>>>>

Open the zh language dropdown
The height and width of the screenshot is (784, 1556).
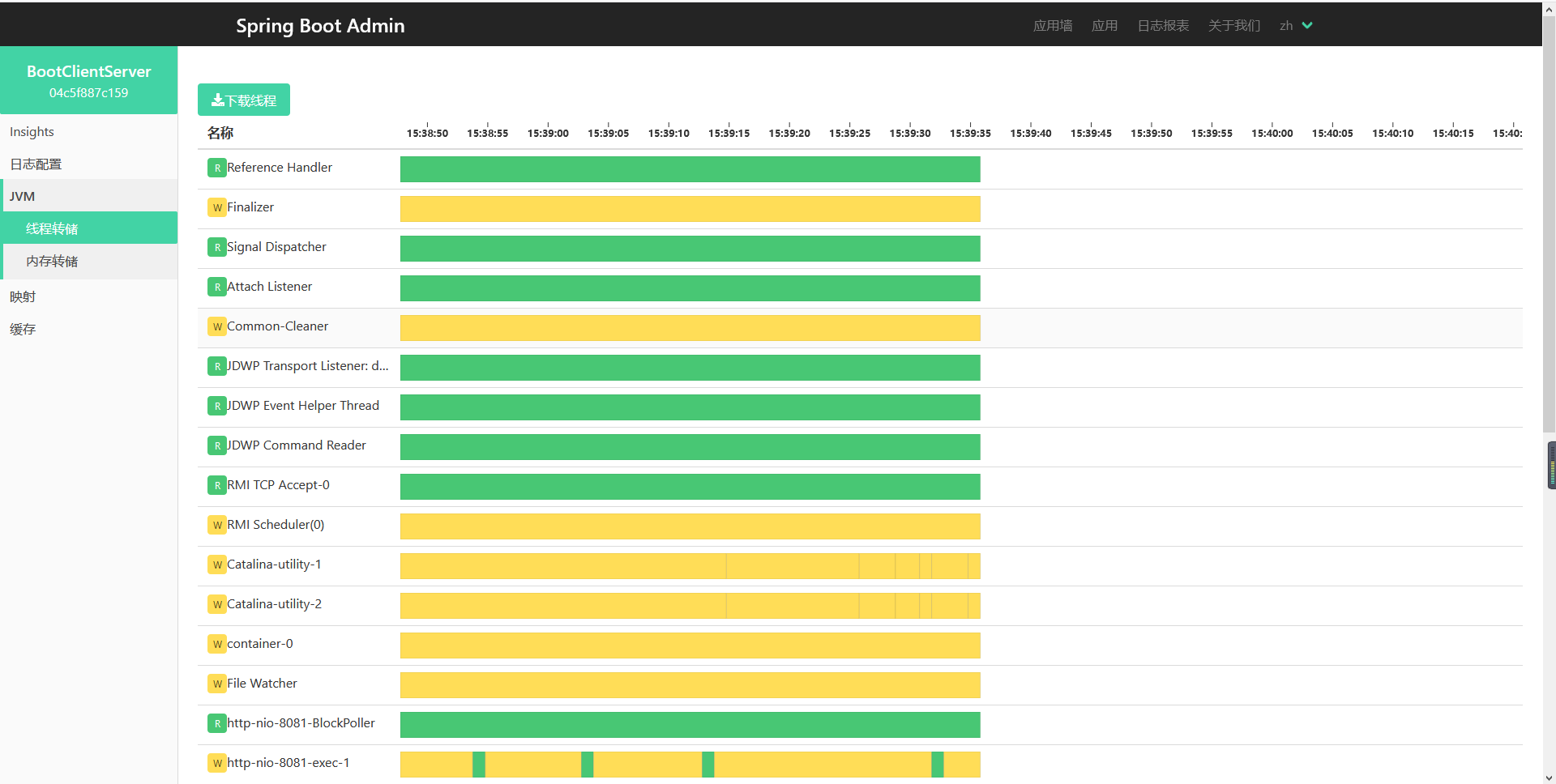coord(1295,26)
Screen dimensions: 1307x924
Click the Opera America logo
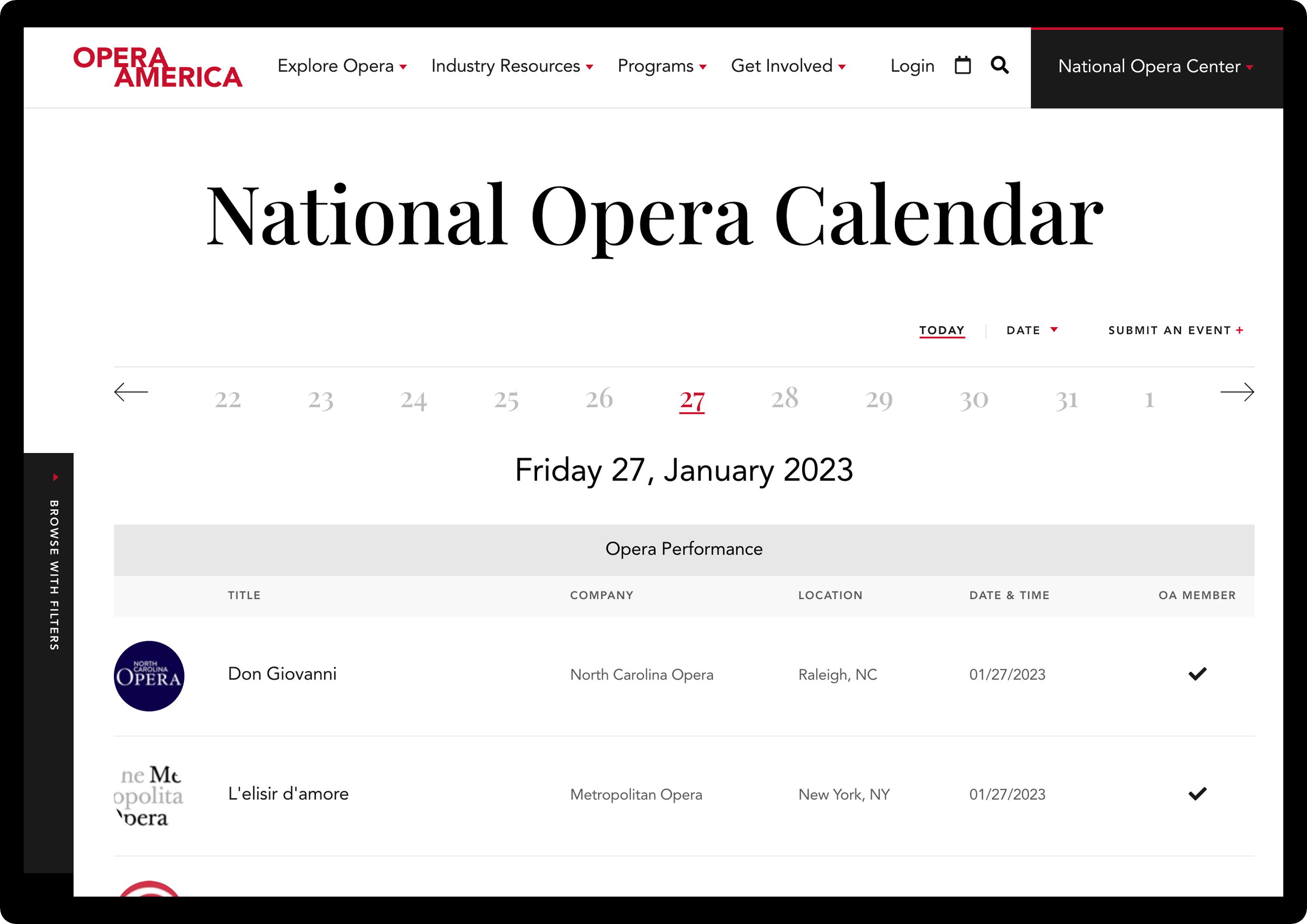pyautogui.click(x=158, y=67)
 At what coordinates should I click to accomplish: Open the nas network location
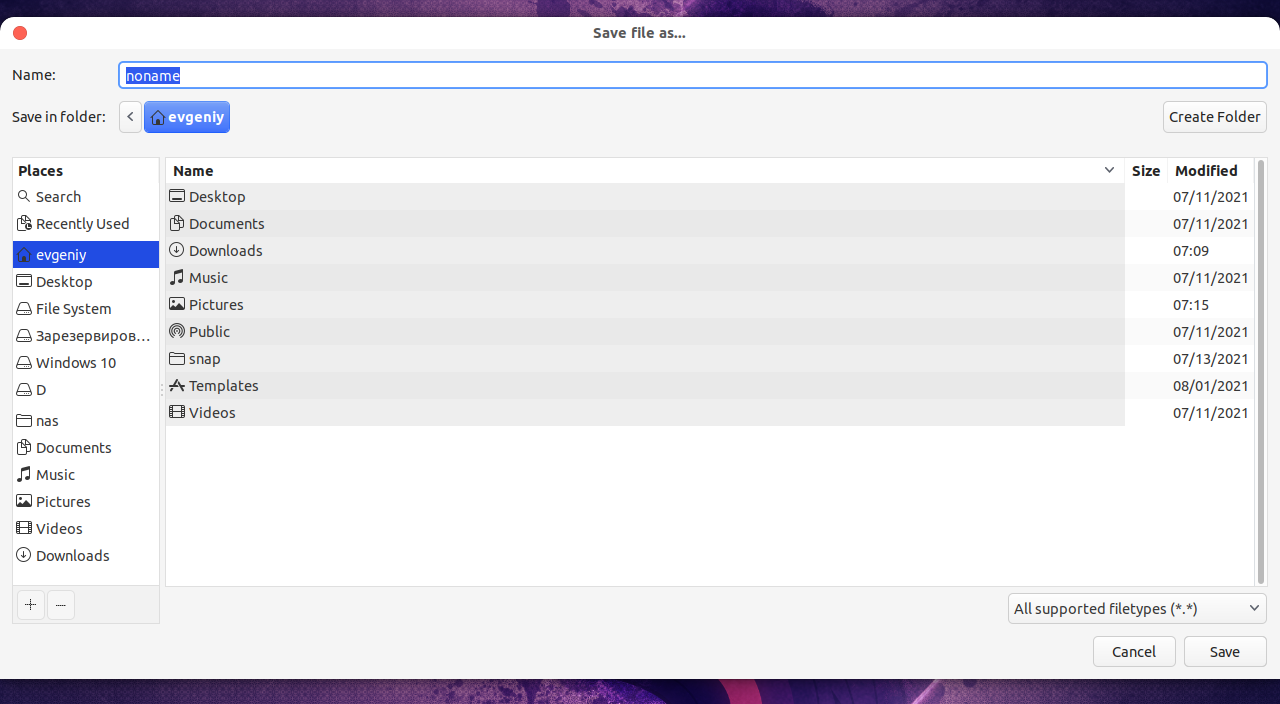click(x=47, y=420)
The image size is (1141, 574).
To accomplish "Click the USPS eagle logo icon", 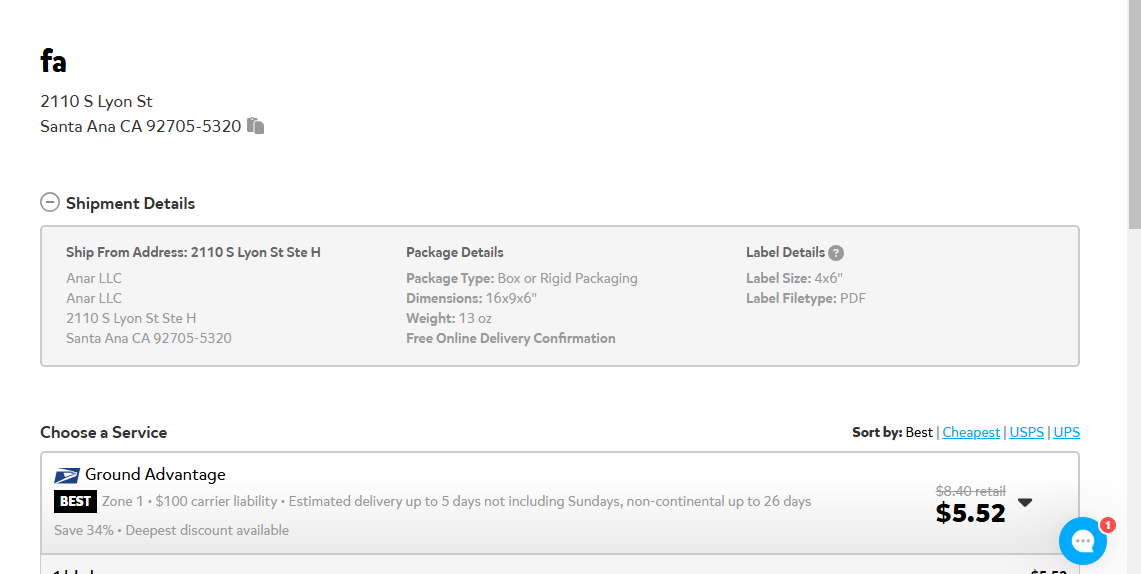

<<<<

Assignment |
Set down the records above exactly, leaving out pictures.

Your response |
Open the zh language dropdown
The height and width of the screenshot is (784, 1556).
coord(1295,26)
Screen dimensions: 1307x924
Click the Opera America logo
pyautogui.click(x=158, y=67)
 At what coordinates should I click to accomplish: Open the nas network location
click(x=47, y=420)
The image size is (1141, 574).
To accomplish "Click the USPS eagle logo icon", 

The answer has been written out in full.